While in Tehran, he became fascinated with the relationship between religious/spiritual icons and everyday activities. In a Gym in Tehran is one of his more active works in terms of movement. This gym, as Riboud notes, is “decorated with mirrors, photographs of the athletes, the Shah, and the Prophet Ali.” Riboud captures this moment in time through the glass of one of those mirrors giving it a voyeuristic feel with the multitude of shirtless, robust gym goers. However, going into WWII and thereafter, it was not uncommon in Europe to unite the strength of a nation with the physical strength of its citizens, a famous example being Leni Riefenstahl’s Olympia for the Berlin Olympics. Though a different culture and location entirely, Riboud centers in on the global trend of nationalism and the power of the state yet not in a propagandistic style. Ali and the Shah have no presence save for Riboud’s own words about the scene. It removes the individuals from any sort of overt religious affiliation thereby uniting them with that sense of banality Riboud aims to express. Upon deeper examination one can discover differences but they remain trivial.

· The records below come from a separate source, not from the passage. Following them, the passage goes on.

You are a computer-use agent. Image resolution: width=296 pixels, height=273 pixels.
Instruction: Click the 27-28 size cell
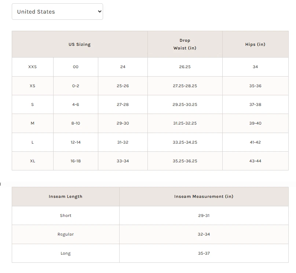123,104
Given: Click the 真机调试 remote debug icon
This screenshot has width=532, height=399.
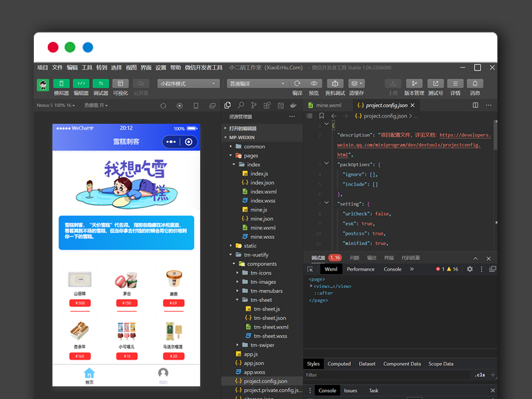Looking at the screenshot, I should pyautogui.click(x=335, y=84).
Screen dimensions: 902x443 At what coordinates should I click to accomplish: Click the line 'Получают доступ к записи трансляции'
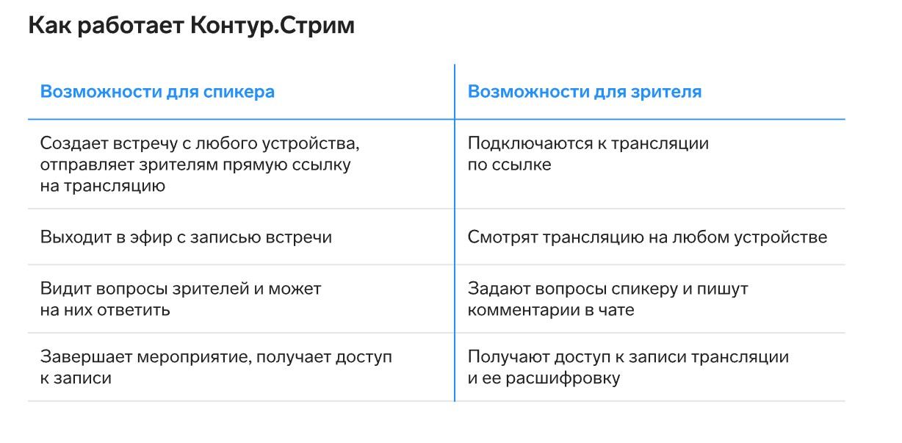pyautogui.click(x=628, y=357)
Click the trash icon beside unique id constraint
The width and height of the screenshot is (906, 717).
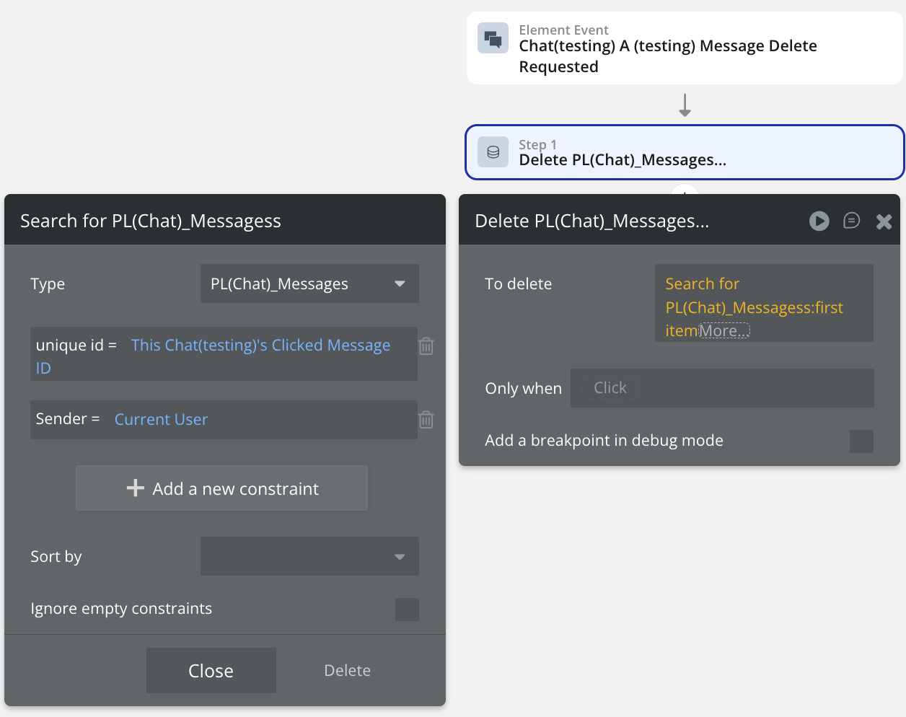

Also on display, in a similar vein, is a photograph that shows locals witnessing a procession for the new King of Nepal. The geometry is rigid due to the lines of identical windows and balconies, articulated by portraits of former kings. However, the grouping of so many individuals gazing out of the windows gives the composition an audible quality by having their movement highly concentrated. He was hired to officially photograph this event, yet the exhibit correctly addresses the artistic nature of this photograph. When it comes to depicting matters regarding state, he moves away from the wider atmospheric compositions towards condensed groupings of as many individuals as possible, serving as a symbolic cross-section of the everyday. Regardless his work maintains its emphasis that environments do not necessarily define the people. From that perspective he may have been ahead of his time in approaching non-Westerners.


Riboud did produce some photographs, however, that referenced specific cultural constructions. While in India he produced a work showing a sculpture of Kali, the Goddess of Death and Destruction. What’s compelling, aside from her dramatic facial expression and body, is the inclusion of a sleeping boy and dog directly next to it, and how both mirror the God Shiva laying at Kali’s feet. It is another instance of Riboud articulating the relationship between the everyday and the spiritual but in a uniquely Indian manner. It’s also a bit tongue in cheek (and funnily, Kali’s tongue juts out) as she is an important yet dark force -- yet the boy sleeps peacefully beside her. There is subtlety at the root of this photograph. It redefines accepted notions of Eastern cultures from such long-held Western perceptions.


Marc Riboud’s experience in Asia removed the cultures from those confines without eliminating the local landscape, whether he meant to or not. By insisting on the everyday, on the people, his photographs don’t juxtapose the East with the West but meld them through shared experiences while incorporating environment as a secondary signifier. Modern art is understood as an escape from the past, a revolution of sorts that change the way individuals perceive the world around them. While at first glance Marc Riboud’s photographs appear commonplace, that’s exactly where their modern spirit resides.



Author Bio:

Sabeena Khosla is a contributing writer at Highbrow Magazine.